■ Records supplied:
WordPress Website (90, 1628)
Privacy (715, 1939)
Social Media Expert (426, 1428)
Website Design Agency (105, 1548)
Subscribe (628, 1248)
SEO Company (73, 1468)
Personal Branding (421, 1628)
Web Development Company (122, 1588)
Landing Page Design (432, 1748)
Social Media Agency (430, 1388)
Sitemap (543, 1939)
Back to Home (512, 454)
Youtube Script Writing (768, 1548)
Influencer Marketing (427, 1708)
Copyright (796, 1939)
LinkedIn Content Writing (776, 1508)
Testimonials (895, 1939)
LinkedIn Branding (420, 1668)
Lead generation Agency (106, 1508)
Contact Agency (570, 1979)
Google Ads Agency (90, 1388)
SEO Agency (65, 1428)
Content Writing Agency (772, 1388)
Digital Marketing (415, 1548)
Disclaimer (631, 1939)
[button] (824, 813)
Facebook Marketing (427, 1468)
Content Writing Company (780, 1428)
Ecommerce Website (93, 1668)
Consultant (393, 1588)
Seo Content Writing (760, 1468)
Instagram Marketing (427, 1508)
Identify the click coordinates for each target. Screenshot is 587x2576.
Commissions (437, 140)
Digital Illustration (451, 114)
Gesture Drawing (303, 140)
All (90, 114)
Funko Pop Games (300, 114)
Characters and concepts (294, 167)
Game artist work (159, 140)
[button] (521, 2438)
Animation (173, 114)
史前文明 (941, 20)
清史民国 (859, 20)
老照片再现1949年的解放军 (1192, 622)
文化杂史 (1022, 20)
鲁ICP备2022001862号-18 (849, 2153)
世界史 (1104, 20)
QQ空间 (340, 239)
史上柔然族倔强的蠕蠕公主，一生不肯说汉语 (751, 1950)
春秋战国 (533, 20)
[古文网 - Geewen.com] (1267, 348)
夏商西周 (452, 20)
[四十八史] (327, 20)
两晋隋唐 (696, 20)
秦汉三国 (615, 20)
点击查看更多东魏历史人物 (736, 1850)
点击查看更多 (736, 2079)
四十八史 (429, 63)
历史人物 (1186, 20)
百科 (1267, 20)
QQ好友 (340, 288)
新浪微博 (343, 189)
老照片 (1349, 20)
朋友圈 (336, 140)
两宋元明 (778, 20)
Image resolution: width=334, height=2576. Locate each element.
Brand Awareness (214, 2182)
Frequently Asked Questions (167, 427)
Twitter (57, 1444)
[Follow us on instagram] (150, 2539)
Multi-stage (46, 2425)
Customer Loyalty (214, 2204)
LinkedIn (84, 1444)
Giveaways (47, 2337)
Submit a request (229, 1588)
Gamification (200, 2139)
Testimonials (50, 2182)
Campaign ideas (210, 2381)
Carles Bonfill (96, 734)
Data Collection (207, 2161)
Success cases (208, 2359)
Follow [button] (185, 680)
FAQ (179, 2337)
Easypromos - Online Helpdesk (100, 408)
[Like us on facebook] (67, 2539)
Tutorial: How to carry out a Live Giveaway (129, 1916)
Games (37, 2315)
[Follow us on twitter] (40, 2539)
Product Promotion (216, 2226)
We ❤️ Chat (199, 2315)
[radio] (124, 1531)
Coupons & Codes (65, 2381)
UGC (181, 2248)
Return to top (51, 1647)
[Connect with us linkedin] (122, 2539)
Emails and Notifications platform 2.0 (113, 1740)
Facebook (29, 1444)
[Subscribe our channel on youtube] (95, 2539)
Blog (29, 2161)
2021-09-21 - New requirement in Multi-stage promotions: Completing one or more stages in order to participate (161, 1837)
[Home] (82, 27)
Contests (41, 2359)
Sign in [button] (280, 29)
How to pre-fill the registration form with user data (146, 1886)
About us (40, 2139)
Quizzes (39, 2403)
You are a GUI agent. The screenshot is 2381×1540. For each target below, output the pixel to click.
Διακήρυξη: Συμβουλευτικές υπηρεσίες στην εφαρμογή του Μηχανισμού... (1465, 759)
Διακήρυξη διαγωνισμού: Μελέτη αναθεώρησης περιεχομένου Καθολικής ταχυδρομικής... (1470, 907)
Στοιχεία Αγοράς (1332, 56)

■ The problem:
Return the listing above in its entirety, word for word.

■ Answer box:
WordPress Website (90, 1628)
Privacy (715, 1939)
Social Media Expert (426, 1428)
Website Design Agency (105, 1548)
Subscribe (628, 1248)
SEO Company (73, 1468)
Personal Branding (421, 1628)
Web Development Company (122, 1588)
Landing Page Design (432, 1748)
Social Media Agency (430, 1388)
Sitemap (543, 1939)
Back to Home (512, 454)
Youtube Script Writing (768, 1548)
Influencer Marketing (427, 1708)
Copyright (796, 1939)
LinkedIn Content Writing (776, 1508)
Testimonials (895, 1939)
LinkedIn Branding (420, 1668)
Lead generation Agency (106, 1508)
Contact Agency (570, 1979)
Google Ads Agency (90, 1388)
SEO Agency (65, 1428)
Content Writing Agency (772, 1388)
Digital Marketing (415, 1548)
Disclaimer (631, 1939)
[button] (824, 813)
Facebook Marketing (427, 1468)
Content Writing Company (780, 1428)
Ecommerce Website (93, 1668)
Consultant (393, 1588)
Seo Content Writing (760, 1468)
Instagram Marketing (427, 1508)
Identify the click coordinates for each target. Screenshot is 587x2576.
Commissions (437, 140)
Digital Illustration (451, 114)
Gesture Drawing (303, 140)
All (90, 114)
Funko Pop Games (300, 114)
Characters and concepts (294, 167)
Game artist work (159, 140)
[button] (521, 2438)
Animation (173, 114)
史前文明 (941, 20)
清史民国 (859, 20)
老照片再现1949年的解放军 (1192, 622)
文化杂史 (1022, 20)
鲁ICP备2022001862号-18 (849, 2153)
世界史 (1104, 20)
QQ空间 (340, 239)
史上柔然族倔强的蠕蠕公主，一生不肯说汉语 (751, 1950)
春秋战国 (533, 20)
[古文网 - Geewen.com] (1267, 348)
夏商西周 (452, 20)
[四十八史] (327, 20)
两晋隋唐 (696, 20)
秦汉三国 (615, 20)
点击查看更多东魏历史人物 (736, 1850)
点击查看更多 (736, 2079)
四十八史 (429, 63)
历史人物 (1186, 20)
百科 (1267, 20)
QQ好友 (340, 288)
新浪微博 (343, 189)
老照片 (1349, 20)
朋友圈 (336, 140)
两宋元明 (778, 20)
Image resolution: width=334, height=2576. Locate each element.
Brand Awareness (214, 2182)
Frequently Asked Questions (167, 427)
Twitter (57, 1444)
[Follow us on instagram] (150, 2539)
Multi-stage (46, 2425)
Customer Loyalty (214, 2204)
LinkedIn (84, 1444)
Giveaways (47, 2337)
Submit a request (229, 1588)
Gamification (200, 2139)
Testimonials (50, 2182)
Campaign ideas (210, 2381)
Carles Bonfill (96, 734)
Data Collection (207, 2161)
Success cases (208, 2359)
Follow [button] (185, 680)
FAQ (179, 2337)
Easypromos - Online Helpdesk (100, 408)
[Like us on facebook] (67, 2539)
Tutorial: How to carry out a Live Giveaway (129, 1916)
Games (37, 2315)
[Follow us on twitter] (40, 2539)
Product Promotion (216, 2226)
We ❤️ Chat (199, 2315)
[radio] (124, 1531)
Coupons & Codes (65, 2381)
UGC (181, 2248)
Return to top (51, 1647)
[Connect with us linkedin] (122, 2539)
Emails and Notifications platform 2.0 (113, 1740)
Facebook (29, 1444)
[Subscribe our channel on youtube] (95, 2539)
Blog (29, 2161)
2021-09-21 - New requirement in Multi-stage promotions: Completing one or more stages in order to participate (161, 1837)
[Home] (82, 27)
Contests (41, 2359)
Sign in [button] (280, 29)
How to pre-fill the registration form with user data (146, 1886)
About us (40, 2139)
Quizzes (39, 2403)
You are a GUI agent. The screenshot is 2381×1540. For each target below, output the pixel to click.
Διακήρυξη: Συμβουλευτικές υπηρεσίες στην εφαρμογή του Μηχανισμού... (1465, 759)
Διακήρυξη διαγωνισμού: Μελέτη αναθεώρησης περιεχομένου Καθολικής ταχυδρομικής... (1470, 907)
Στοιχεία Αγοράς (1332, 56)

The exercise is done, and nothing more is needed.